# [Short task 1]
Reproduce a portion of the listing verbatim, starting at the line that contains "Privacy Policy (479, 1510)" and stopping after the line that contains "Cookie Policy (394, 344)". Omit the picture lines from your output.

# [Document text]

☆ ☆ ☆ ☆ ☆ ☆ ☆

The road going North....
Nearing the ND border
Sitting at the Border...waiting to step into ND
A little celebration
Thanks for humoring my weirdness C
Actual video taken at the border. Embarrassing, but necessary.
Popped over across the street to take a pic with the SD sign as well
With the border attained, and with the excitement wearing off, we set out to make some memories in this New State of ours. Obviously, the most logical choice of things to do in Southwestern North Dakota is to hike the high point, White Butte...a mere hour drive north. All I knew of the high point was that it was very remote, and was a couple of miles of open (no trails) route hiking. I had no idea of there'd be any tricky spots or problems. Turns out, it was a very easy hike...but also one of my absolute favorites thus far. At the top, we spent over 30 minutes all by ourselves tucked away on a grassy flank of the butte...taking in an absolutely perfect evening. It really is to this day probably my favorite high point experience. It was truly special up there, and I will definitely always remember it. Track: https://www.strava.com/activities/628181560
Just past the parking area, looking ahead to White Butte
Starting up the climb
About half-way to the summit
Badlands-type geology among the butte
Spherical concretions in a random rock
Highest person in North Dakota
Resting and eating a dinner snack on the grassy flank of the high point
Trail running along the top of North Dakota,
because why wouldn't you?
Abandoned farm house just off of the trail
Greeting some cows on our hike back to the car
We left the high point as the sun was starting to go down, and made our way back to South Dakota. Along the way, we stopped through the interesting town of Bowman and took a few pics. We eventually made our way just south of the border and found an incredibly remote campground nestled up in the Custer Gallatin National Forest called Picnic Spring Campground. We were the only ones there and it was almost a bit spooky.
A peculiar stop outside Bowman, North Dakota
Strange drive-through attraction
Custer Gallatin National Forest
Our quaint little campground that we had to ourselves
We woke the next morning deep inside a thick morning fog on top of our campground mesa...and it was truly something out of the twilight zone. There were a few cows that had somehow made it up there and they just stood there staring at us. It was unsettling...so we left quickly.
On the drive south, we made a short detour to the "Geographical Center of the Nation", located in a Farmers field in far western South Dakota. It turns out determining the "Center of the US" is a very complicated thing. A fellow adventurer named Jerry (and surveyor by training) whom I met through several email conversations, has spent years investigating this very question. He is in the process of writing a fantastic book that covers the history of the Geographical Center of the US, and the multiple variations. I highly encourage you to check out his website covering this fascinating topic:
The short story is that there are presently about 10 Geographical Centers if you want to visit them all, and this does NOT include tiny inconsistencies in surveying or monuments being places slightly off-set from the true GPS coordinates. For example, the Center Monument located in Lebanon Kansas, is a few hundred yards from the true center due to it being on Private Property. At any rate here's a quick list....

☆ ☆ ☆ ☆ ☆ ☆ ☆

# [Data listing]
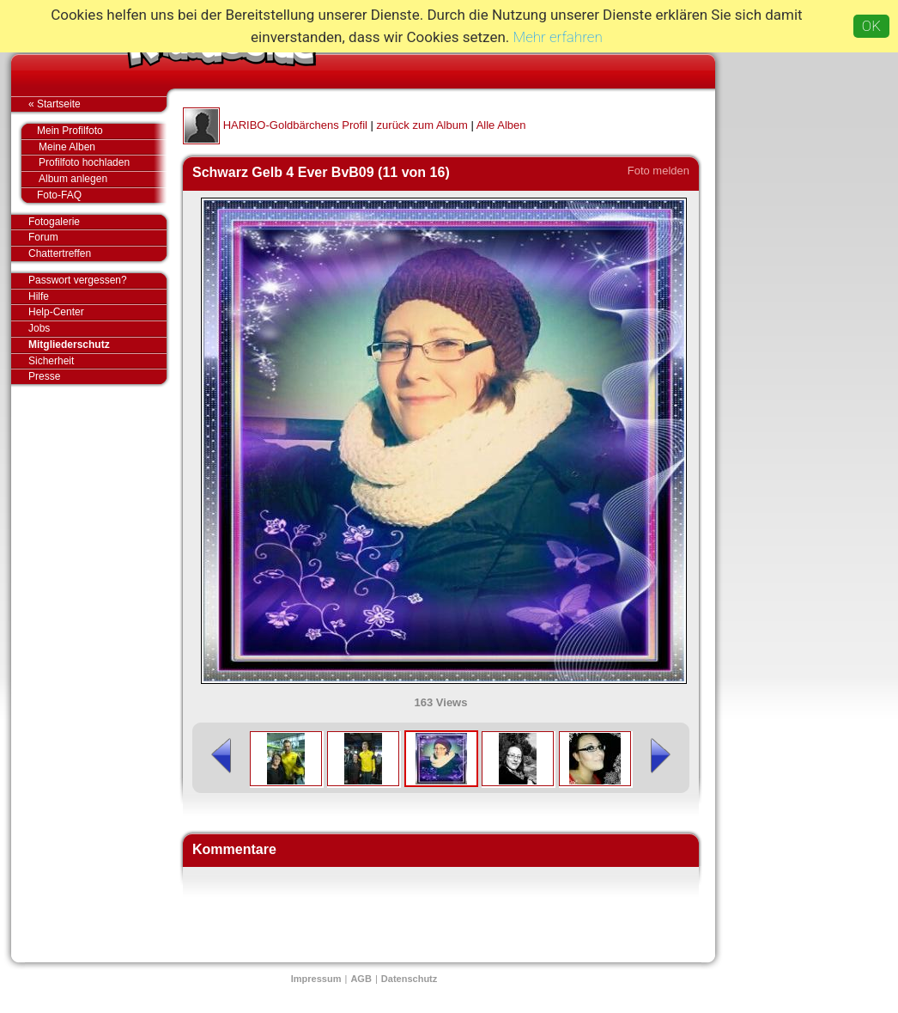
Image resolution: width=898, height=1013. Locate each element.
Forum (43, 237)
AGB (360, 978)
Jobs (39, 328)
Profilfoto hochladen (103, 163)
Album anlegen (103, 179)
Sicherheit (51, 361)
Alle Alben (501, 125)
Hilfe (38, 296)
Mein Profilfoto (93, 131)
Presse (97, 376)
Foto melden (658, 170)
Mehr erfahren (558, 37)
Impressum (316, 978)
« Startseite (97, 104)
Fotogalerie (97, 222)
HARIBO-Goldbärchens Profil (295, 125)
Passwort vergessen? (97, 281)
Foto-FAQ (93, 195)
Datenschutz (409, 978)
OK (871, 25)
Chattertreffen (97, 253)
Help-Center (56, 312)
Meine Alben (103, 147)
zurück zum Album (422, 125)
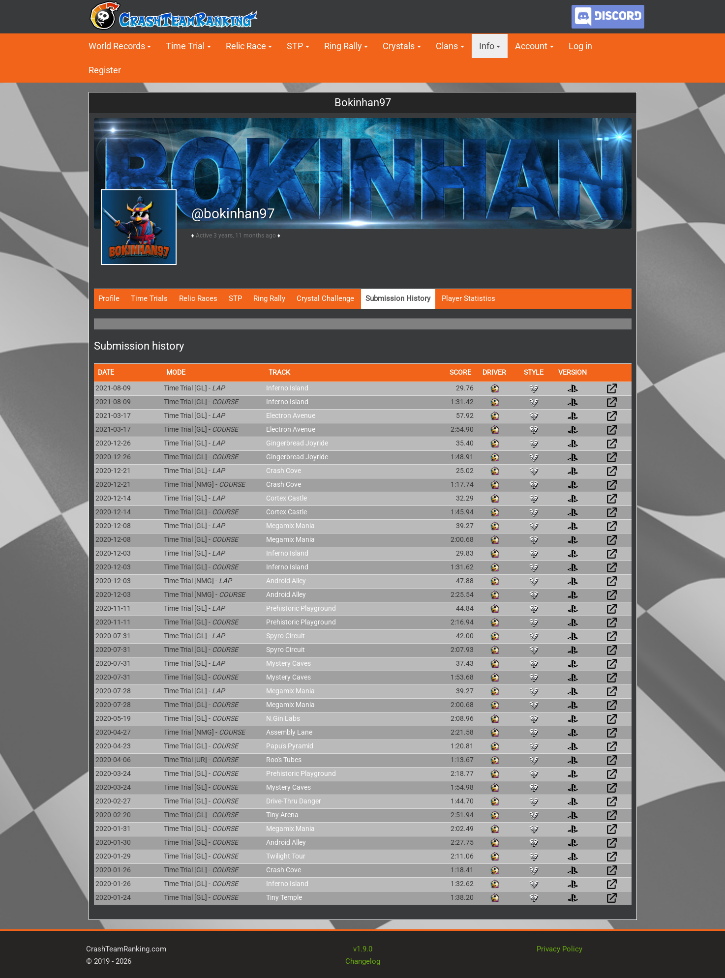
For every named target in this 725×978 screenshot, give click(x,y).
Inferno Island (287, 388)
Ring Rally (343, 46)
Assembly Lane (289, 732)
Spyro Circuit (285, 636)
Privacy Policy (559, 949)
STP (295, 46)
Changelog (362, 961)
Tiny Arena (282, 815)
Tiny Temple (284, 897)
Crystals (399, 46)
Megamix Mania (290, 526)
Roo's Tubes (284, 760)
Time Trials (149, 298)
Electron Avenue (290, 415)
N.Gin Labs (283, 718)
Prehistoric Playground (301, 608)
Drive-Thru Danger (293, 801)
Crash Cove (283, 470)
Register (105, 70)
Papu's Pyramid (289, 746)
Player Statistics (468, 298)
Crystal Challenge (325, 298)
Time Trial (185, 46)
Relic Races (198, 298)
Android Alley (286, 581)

☆ ☆ ☆ ☆ ☆ ☆ ☆

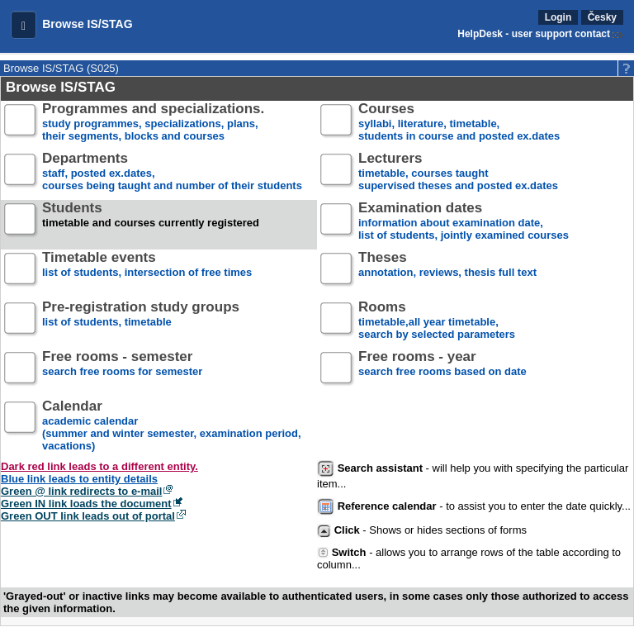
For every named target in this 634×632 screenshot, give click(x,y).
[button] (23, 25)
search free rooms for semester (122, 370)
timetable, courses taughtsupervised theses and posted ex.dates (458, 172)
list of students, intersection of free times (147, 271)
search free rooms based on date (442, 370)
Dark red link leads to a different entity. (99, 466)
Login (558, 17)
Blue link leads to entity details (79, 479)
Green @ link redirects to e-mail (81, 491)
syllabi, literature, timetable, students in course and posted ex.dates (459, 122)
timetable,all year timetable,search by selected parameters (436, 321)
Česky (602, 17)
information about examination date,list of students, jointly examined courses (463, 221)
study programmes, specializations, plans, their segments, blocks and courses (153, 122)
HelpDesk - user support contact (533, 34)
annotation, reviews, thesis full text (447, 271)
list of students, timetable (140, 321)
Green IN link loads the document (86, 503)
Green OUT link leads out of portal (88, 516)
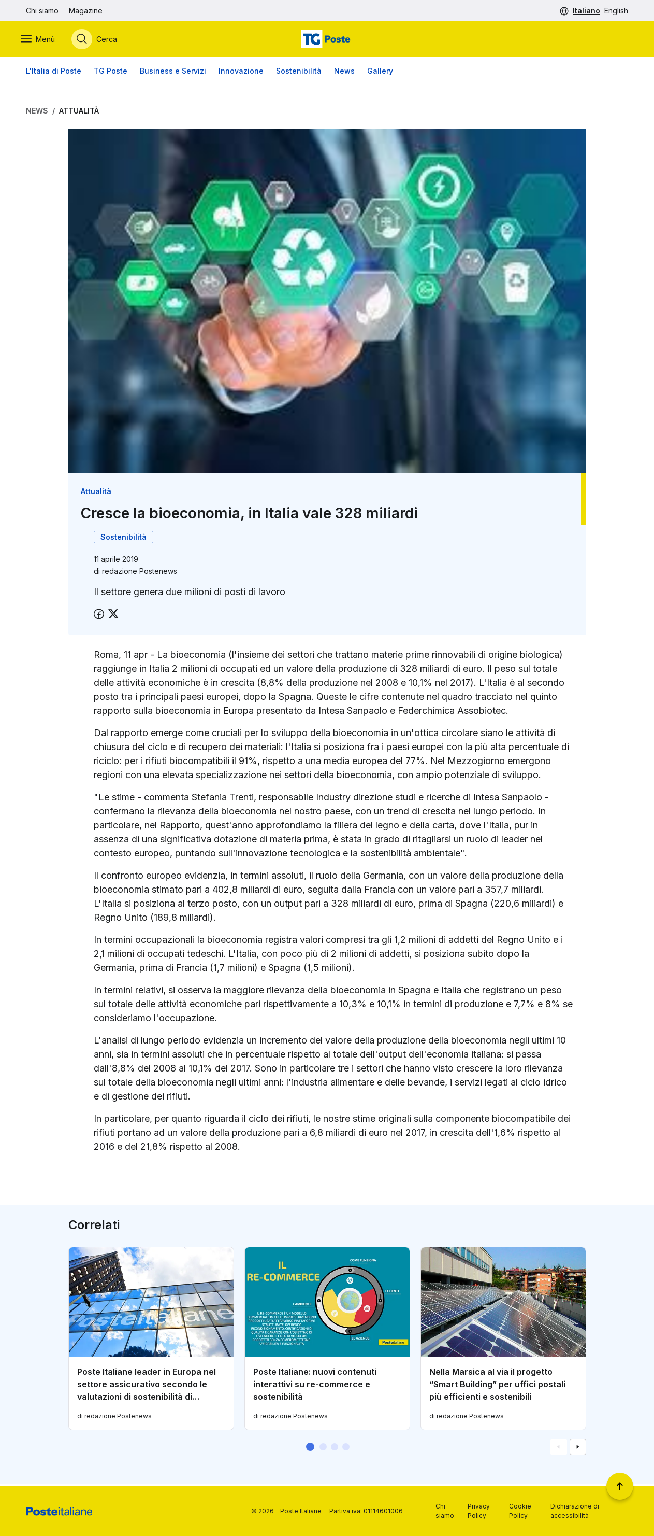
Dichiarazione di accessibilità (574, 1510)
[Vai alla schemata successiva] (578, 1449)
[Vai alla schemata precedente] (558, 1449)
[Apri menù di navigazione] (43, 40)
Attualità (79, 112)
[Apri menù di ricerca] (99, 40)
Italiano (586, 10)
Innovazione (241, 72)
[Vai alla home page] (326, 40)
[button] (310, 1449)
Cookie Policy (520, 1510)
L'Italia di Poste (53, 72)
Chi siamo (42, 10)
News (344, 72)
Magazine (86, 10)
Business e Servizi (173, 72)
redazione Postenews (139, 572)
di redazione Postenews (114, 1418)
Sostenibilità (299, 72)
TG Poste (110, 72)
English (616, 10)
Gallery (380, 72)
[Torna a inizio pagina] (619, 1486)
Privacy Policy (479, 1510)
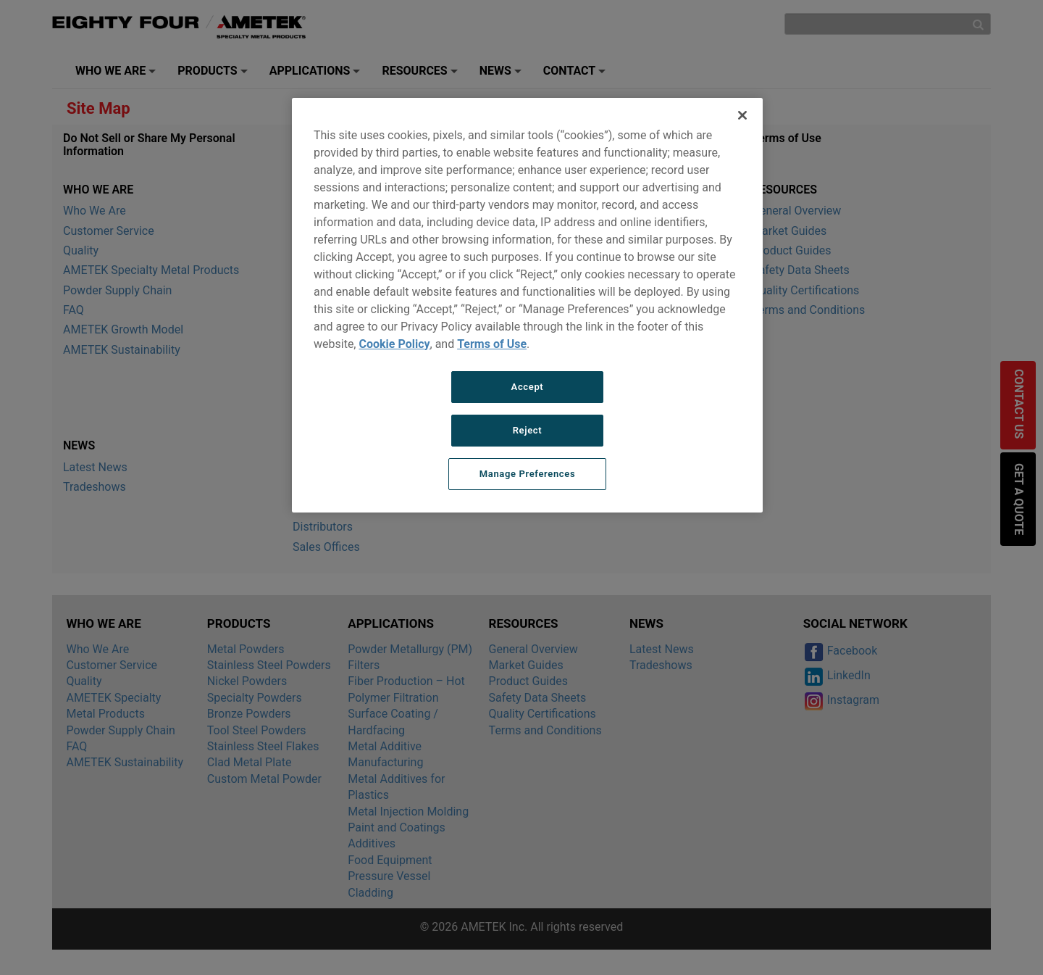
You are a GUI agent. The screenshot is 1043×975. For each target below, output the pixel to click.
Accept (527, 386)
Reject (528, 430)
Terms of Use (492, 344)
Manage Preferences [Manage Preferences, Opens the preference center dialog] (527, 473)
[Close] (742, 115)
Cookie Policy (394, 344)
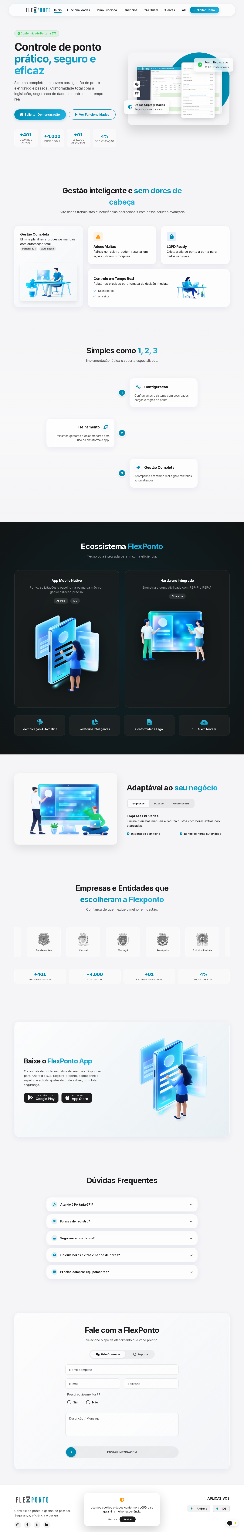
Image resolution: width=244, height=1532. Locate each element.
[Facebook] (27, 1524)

☆ ☆ ☆ ☆ ☆ ☆ ☆

# [Short task 2]
Answer these questions from the North Dakota trip account:
(a) What is the name of the North Dakota high point that was hiked?
(b) What campground was found in the Custer Gallatin National Forest?
(c) About how many Geographical Centers are there presently?

# [Problem solution 1]
Privacy Policy (479, 1510)
You are a GUI agent. The screenshot is 1043×975. For each target below, output the pixel to click.
Accept (527, 386)
Reject (528, 430)
Terms of Use (492, 344)
Manage Preferences [Manage Preferences, Opens the preference center dialog] (527, 473)
[Close] (742, 115)
Cookie Policy (394, 344)

# [Problem solution 2]
(a) White Butte
(b) Picnic Spring Campground
(c) About 10